There’s a lot of people getting high in ancient & medieval narratives. A lot of people experiencing altered states of consciousness, journeying to afterworlds and beyondworlds, in spirit only or in body as well.
To be in ecstasy is to find yourself standing beside yourself, outside of yourself, ek-stasis. When the spirit takes flight, it usually bolts upwards. In Cicero’s Republic, the vision of Scipio’s dream concludes with a view of the earth from space, a speck on the threshing floor of the universe. At the end of Paradiso, Dante takes it a step further, moving beyond space (and time), where the self, in ecstasy but no less alive and aware, watches the drama of Creation commence with a bang. A very big bang and a human effigy, a kind of ‘I come in peace’ icon of humanity on-the-cusp-of-being, the imprint of the observer’s own destiny on the fabric of the universe.
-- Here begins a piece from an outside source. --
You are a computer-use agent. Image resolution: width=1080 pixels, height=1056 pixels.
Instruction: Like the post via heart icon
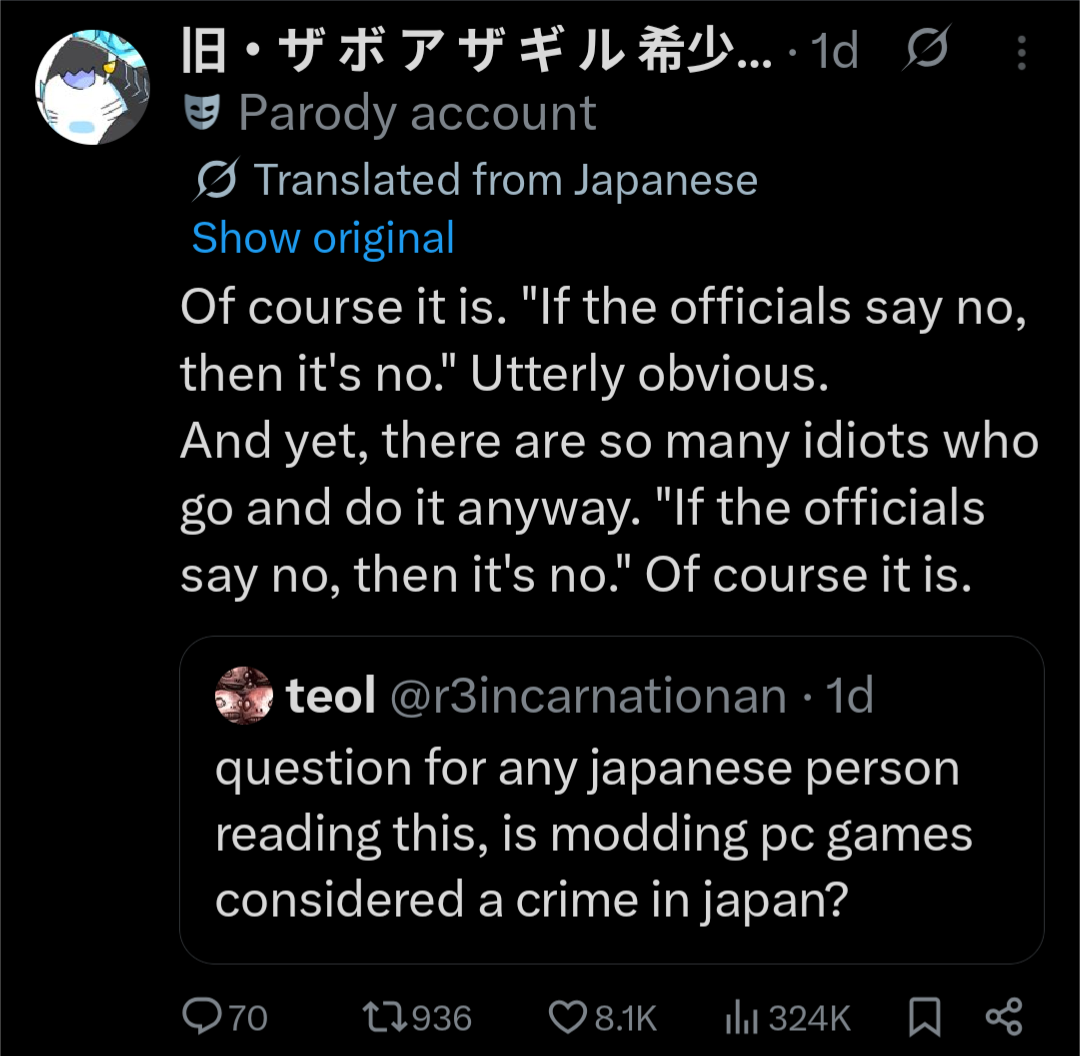pyautogui.click(x=566, y=1017)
What Einstein discovered, Dante had known all along: it’s all relative – not in an ethical or ontological sense, but from an existential and phenomenological point of view: the lived experience of the observer owns its singular perspective and is co-shaped by it.
Medieval heroes got incredibly high on theology and spiritual practice. The vision literature, so prominent on both sides of the year 1000 AD, wasn’t just a high-minded way to dress the insights of theology in the language of embodiment, but also the idea that seeing is everything, and that a mindshift always comes through a shift in the way things are seen, a sighshift, a change in the way the I-person sees all other things.
Vision was narcotic, and in many ways it always is. To see something in a radical different way is in many ancient and modern schools of thought the path to internal optimisation.
There’s no need to wait for magic mushrooms, vision comes to the one who dares to see things in a different light, and to be transformed by that vision.